The director carved one last path through the ugly carpet on her way out.

Leigh couldn’t help but connect the dots her gut didn’t want to consider. That whoever’d tried to get her to leave the past in the past had first tried to make his point clear through another investigator getting too close. She skimmed her thumb across the photo tucked into Schmidt’s passport. It was too late to verify where it’d come from now. Everything, including her family photo albums, had most likely been destroyed in the fire, but given the damage done to the house before her return, it wasn’t hard to imagine someone getting their hands on the photograph without her knowledge. “Someone must’ve brought my brother’s case to Gresham Schmidt’s attention. Maybe they thought he was the best option for solving cold cases given his case history, but that doesn’t explain why they believed police didn’t have the right suspect.”

“What about Michelle Cross?” Chandler asked. “We already know she had another suspect in mind. Only she didn’t possess the access, the knowledge, or the clout a former detective would have to get the information she needed for her book.”

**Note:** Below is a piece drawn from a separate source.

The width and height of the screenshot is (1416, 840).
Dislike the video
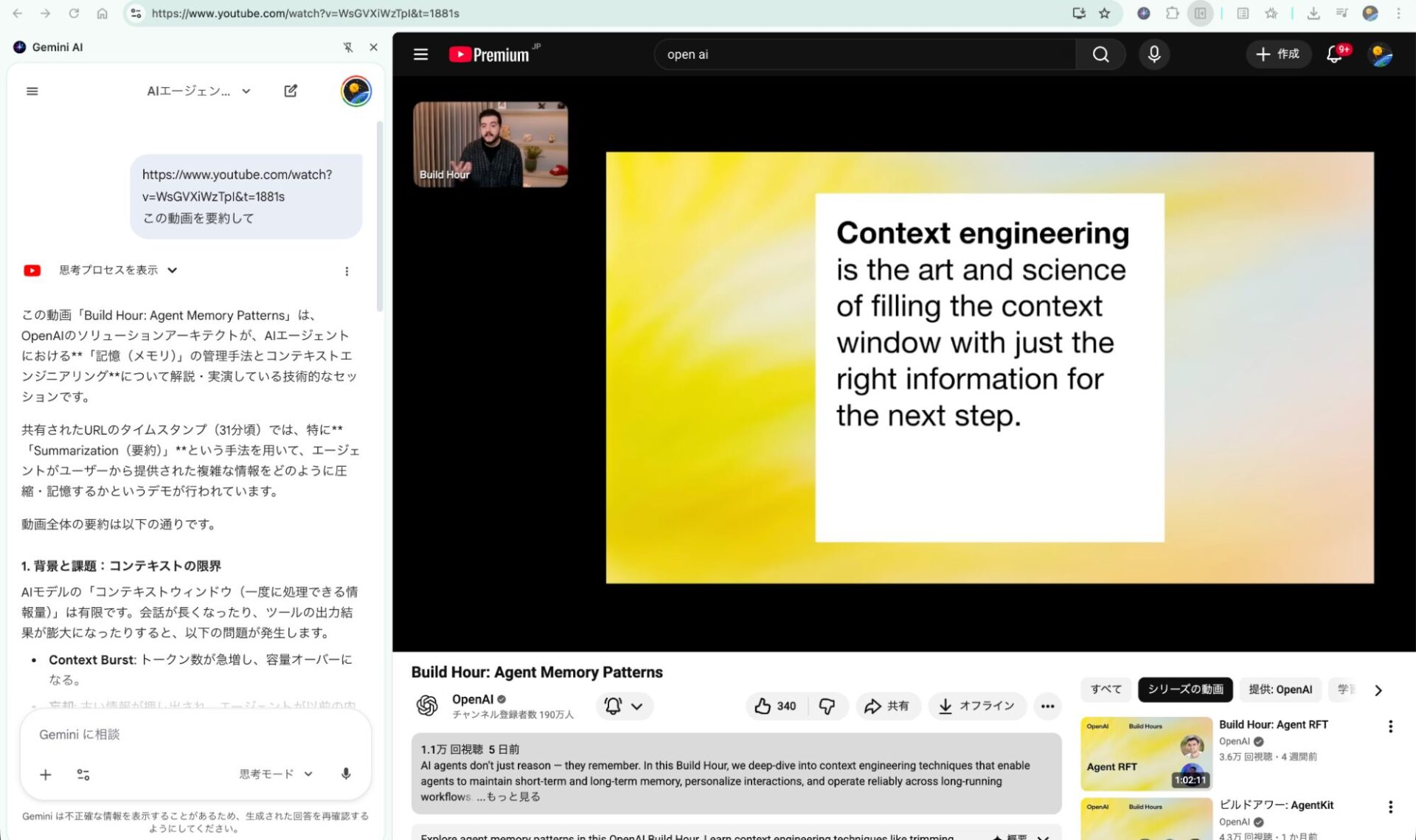point(827,706)
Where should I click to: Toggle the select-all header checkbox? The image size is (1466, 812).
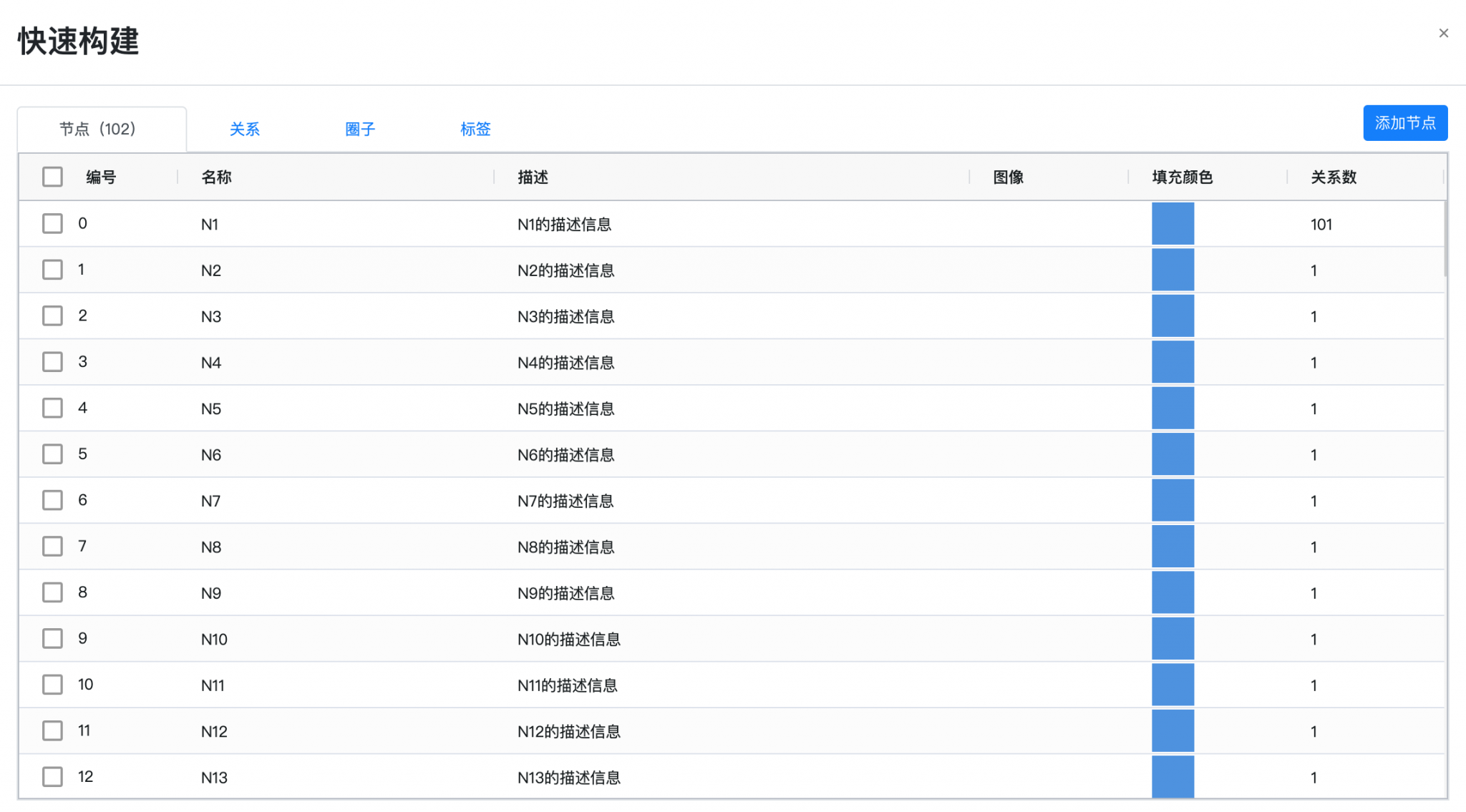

“It’s possible.” She didn’t have evidence. She had nothing more than instinct and experience, and the pressure to prove it gripped her by the throat.

“As much as I want to jump on board with your little theory, Brody, we can’t ask a dead woman if she consulted a burned-out detective on a twenty-year-old case. We have to look at the evidence and victims we have now without our personal biases. You should know that better than any one of us seeing as how you couldn’t convince anyone your daddy was innocent all those years ago,” Boucher said. “If Dr. Jennings found a lead during the Cross autopsy that made her a target, Livingstone would’ve been the one she called. Unless the dear old director isn’t telling us everything.”

He was right. They had to focus on the here and now. What they had in front of them. Not wishful thinking. She was letting her personal feelings impact the investigation, but the idea Livingstone was keeping information from the team didn’t feel right. None of this did. The weight of Chandler’s gaze struck her as sharp as an invisible needle in her chest. This entire case had spun out of her control in a matter of days to the point she wasn’t sure which way was up.

And it all tied back to her brother’s and Derek Garrison’s murders two decades ago.

There had to be a reason for that, but that reason refused to slow down enough to let her catch on. “Okay. Then, as of right now, we assume Gresham Schmidt was looking into the case from twenty years ago. That’s the connection between the first two victims. We need to put out an all-points-bulletin and present Schmidt’s photo to public. Someone has to have seen him over the past few days. Until then, there’s something I need to do back at the station before we leave for Concord.”

“Now, how did I know you were going to say that?” Boucher collected his keys. “I’ll drive. You look like you’re about to pass out.”